There are still some problems in the process of data integration, such as distributed transactions and cross-nodeJOINCross-node sorting and paging. For distributed transactions, we need to split them into small transactions in multiple single databases, which are controlled by the application. Cross-nodeJOINTo solve this problem, we need to first extract data from a node, and then the application will go to another nodeJOINOr useFederatedEngine. When sorting pages across nodes, we can read data from multiple nodes in parallel and then sort the pages by application.

3. data redundancy plan

Any device or service, as long as it is a single point, has a great security risk. Once this device or service goes down, it is difficult to have a backup device or service to replace it in a short time. As the core of the system, the database must have a backup to quickly replace the original service in case of exceptions to achieve high availability. In addition, replication technology must be used to synchronize data between multiple database nodes to achieve database read/write splitting. There are many ways to implement data synchronization. The following describes some common methods.

3.1 MySQL Replication

MySQL ReplicationYesMySQLIt comes with an asynchronous replication function. During the replication process, one server acts as the master server, and one or more other servers act as slave servers, that is, the master-slave mode.

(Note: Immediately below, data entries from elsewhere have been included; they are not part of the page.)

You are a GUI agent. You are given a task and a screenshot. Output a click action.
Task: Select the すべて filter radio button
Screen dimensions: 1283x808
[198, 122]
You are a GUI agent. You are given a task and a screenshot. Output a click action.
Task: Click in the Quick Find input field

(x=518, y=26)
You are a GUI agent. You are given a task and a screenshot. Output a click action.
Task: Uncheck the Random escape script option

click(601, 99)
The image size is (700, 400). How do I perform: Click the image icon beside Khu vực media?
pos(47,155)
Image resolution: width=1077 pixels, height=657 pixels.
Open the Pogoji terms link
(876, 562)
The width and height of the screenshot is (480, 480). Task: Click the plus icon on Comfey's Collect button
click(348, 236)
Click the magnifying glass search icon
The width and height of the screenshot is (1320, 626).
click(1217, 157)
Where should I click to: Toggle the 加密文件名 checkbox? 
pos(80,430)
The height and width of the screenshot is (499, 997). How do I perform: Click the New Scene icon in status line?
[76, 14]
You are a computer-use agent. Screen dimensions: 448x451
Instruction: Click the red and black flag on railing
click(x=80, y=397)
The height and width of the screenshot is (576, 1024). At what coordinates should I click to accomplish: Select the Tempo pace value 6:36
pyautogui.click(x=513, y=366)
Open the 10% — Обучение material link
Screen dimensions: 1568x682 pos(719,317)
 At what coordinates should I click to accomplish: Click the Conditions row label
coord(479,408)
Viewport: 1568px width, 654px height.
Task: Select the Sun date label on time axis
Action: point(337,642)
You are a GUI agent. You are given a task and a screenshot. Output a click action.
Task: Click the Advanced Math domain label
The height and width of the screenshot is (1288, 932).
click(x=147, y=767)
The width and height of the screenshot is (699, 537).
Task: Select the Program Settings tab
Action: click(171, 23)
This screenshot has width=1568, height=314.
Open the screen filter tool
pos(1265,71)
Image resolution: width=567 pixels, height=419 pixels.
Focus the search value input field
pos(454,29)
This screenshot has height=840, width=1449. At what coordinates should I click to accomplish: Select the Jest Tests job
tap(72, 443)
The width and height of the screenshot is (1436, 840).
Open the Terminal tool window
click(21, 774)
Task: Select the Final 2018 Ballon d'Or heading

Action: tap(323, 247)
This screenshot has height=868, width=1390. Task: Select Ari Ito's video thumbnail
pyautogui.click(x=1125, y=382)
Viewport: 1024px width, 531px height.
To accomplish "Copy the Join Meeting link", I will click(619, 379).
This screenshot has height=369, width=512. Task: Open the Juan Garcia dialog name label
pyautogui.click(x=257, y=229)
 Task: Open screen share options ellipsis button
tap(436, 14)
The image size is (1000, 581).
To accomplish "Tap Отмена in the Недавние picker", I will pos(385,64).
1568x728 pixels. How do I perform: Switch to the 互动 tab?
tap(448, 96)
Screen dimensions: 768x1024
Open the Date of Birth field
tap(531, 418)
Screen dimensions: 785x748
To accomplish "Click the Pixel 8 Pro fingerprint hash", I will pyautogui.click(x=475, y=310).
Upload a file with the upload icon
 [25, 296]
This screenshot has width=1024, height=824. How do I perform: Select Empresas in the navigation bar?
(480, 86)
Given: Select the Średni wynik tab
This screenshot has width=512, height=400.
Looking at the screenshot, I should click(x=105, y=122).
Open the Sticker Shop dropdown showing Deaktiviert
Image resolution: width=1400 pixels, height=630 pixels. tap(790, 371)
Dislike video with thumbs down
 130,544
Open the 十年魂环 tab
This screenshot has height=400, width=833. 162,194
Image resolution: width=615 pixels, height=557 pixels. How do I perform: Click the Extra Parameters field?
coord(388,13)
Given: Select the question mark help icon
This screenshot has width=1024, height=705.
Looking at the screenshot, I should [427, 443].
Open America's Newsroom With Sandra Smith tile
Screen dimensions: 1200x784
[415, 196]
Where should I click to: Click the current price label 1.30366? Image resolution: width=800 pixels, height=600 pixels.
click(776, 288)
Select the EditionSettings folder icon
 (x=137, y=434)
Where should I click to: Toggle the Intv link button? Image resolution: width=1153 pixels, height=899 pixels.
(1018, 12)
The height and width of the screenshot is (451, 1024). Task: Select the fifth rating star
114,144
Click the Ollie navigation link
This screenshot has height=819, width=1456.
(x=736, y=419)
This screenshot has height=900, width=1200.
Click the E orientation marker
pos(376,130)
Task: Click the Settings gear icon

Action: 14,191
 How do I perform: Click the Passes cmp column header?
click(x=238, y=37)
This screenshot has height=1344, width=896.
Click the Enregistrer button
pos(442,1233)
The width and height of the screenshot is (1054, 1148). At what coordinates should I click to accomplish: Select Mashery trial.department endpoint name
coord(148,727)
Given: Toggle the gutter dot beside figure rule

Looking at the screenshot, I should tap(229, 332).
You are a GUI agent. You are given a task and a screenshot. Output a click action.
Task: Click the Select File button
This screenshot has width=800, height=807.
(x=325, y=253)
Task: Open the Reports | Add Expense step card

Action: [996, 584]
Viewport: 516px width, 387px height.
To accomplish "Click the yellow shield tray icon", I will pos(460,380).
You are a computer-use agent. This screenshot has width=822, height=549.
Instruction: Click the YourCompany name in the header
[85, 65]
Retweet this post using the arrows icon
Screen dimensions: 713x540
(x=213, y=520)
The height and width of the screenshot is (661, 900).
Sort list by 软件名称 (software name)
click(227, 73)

Principle:MySQLUse3Threads to execute the replication function. When replication starts, the slave server createsI/OThe thread connects to the master server and requires the master server to send statements recorded in its binary log. The master server creates a thread to send the binary log content to the slave server. Slave ServerI/OThe thread reads the content sent by the master server thread and copies the data to a local file in the data directory of the slave server. This file is called a relay log. The third thread isSQLA thread is created by a slave server to read relay logs and perform updates contained in the logs. Common architecture Methods: Master-Slave, Master-Master and master-Slave cascade, Master-Master-Cascade.

Advantages: simple deployment, easy implementation, and yesMySQLThis feature allows you to easily switch between the master and slave nodes. You can use a third-party software or write a simple script to automatically switch between the master and slave nodes.

Disadvantage: in actual use, only a single host can write data, which may not meet the performance requirements. When the server host hardware fails, some data that has not been transmitted to the slave server may be lost.

3.2 MySQLCluster

MySQL ClusterYesMySQLThe high-availability and high-redundancy version is applicable to distributed computing environments.NDB ClusterStorage Engine("NDB"Is a" in-memory "storage engine with high availability and good data consistency.), Allowed in1ItemsClusterMultipleMySQLServer.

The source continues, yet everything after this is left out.